● What to do:
1 - In the article on sea urchin spines below, translate this sentence into Spanish: "Their findings, published in the journal Nature, reveal that the spines’ unique porous internal structure allows them to convert water movement into measurable electrical signals."
2 - List every university named in the article on sea urchin spines below.
3 - Quote the passage of the article on sea urchin spines below that opens with the words "A research team" and closes with "sea urchin spines.".

● Source text:
● ● ●

In a discovery that could reshape underwater sensing technology, scientists have found that sea urchin spines do far more than defend the animal—they act as natural sensors capable of detecting water flow and generating electrical signals.

 

A research team led by WANG Zuankai, Associate Vice President (Research and Innovation) and Chair Professor of Mechanical Engineering at The Hong Kong Polytechnic University, working with researchers from City University of Hong Kong and Huazhong University of Science and Technology, has uncovered a previously unknown phenomenon: mechanoelectrical perception in sea urchin spines.

 

Their findings, published in the journal Nature, reveal that the spines’ unique porous internal structure allows them to convert water movement into measurable electrical signals.

 

The discovery centers on the long-spined sea urchin Diadema setosum. Researchers found that when a droplet of seawater hits the tip of one of its spines, the spine rotates rapidly—within a second. Electrical tests showed the impact produced a voltage of about 100 millivolts inside the spine. When the spine was submerged, water flow triggered electrical signals of several tens of millivolts.

● ● ●

● Data extracts:
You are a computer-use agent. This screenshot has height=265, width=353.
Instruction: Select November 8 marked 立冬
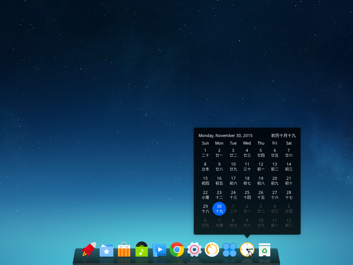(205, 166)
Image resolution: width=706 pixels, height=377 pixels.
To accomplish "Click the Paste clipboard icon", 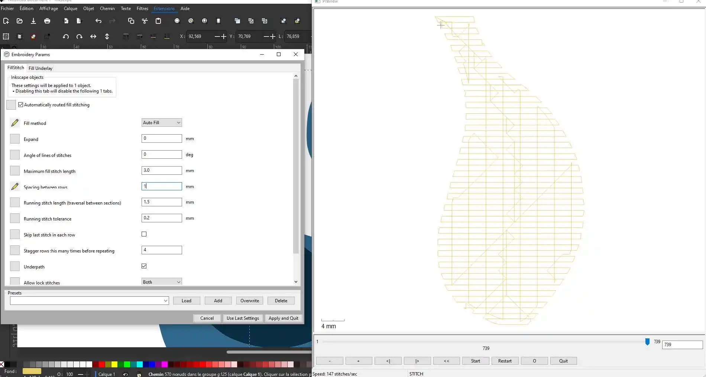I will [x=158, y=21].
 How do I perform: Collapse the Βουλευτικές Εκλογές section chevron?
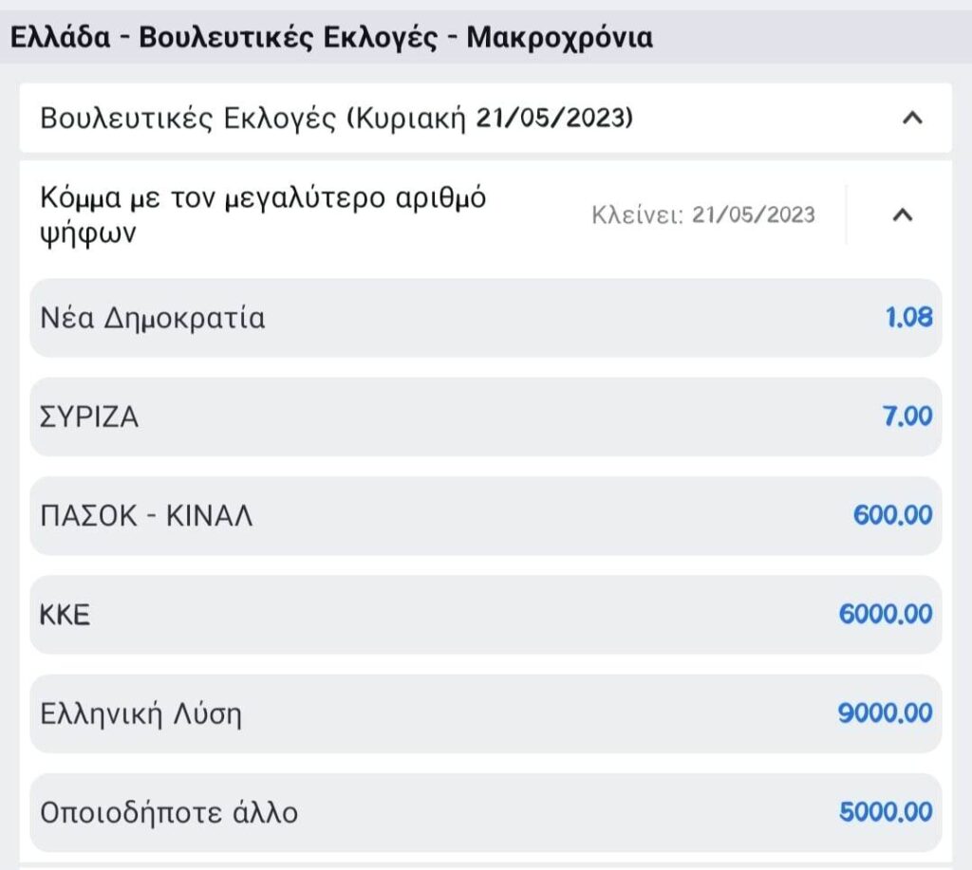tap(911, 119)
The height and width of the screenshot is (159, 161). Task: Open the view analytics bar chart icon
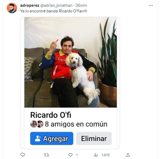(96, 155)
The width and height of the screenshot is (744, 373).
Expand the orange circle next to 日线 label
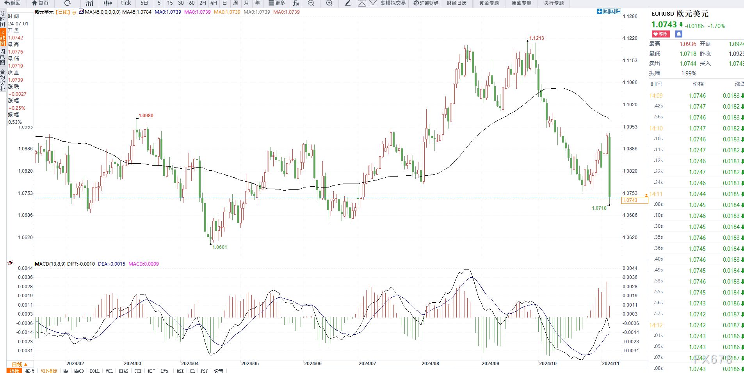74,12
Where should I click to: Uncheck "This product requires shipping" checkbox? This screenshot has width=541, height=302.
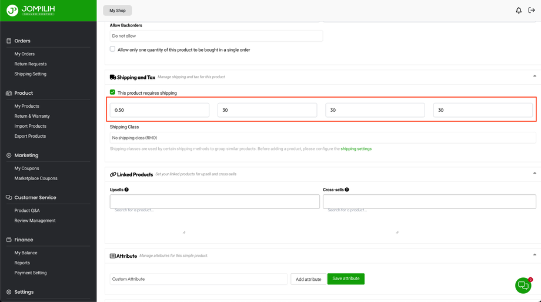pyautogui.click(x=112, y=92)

● ● ●

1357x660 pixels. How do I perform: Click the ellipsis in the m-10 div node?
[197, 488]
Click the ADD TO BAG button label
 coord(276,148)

● ● ●

● Answers for this exercise:
1 - Sus hallazgos, publicados en la revista Nature, revelan que la singular estructura interna porosa de las espinas les permite convertir el movimiento del agua en señales eléctricas medibles.

2 -
- The Hong Kong Polytechnic University
- City University of Hong Kong
- Huazhong University of Science and Technology

3 -
A research team led by WANG Zuankai, Associate Vice President (Research and Innovation) and Chair Professor of Mechanical Engineering at The Hong Kong Polytechnic University, working with researchers from City University of Hong Kong and Huazhong University of Science and Technology, has uncovered a previously unknown phenomenon: mechanoelectrical perception in sea urchin spines.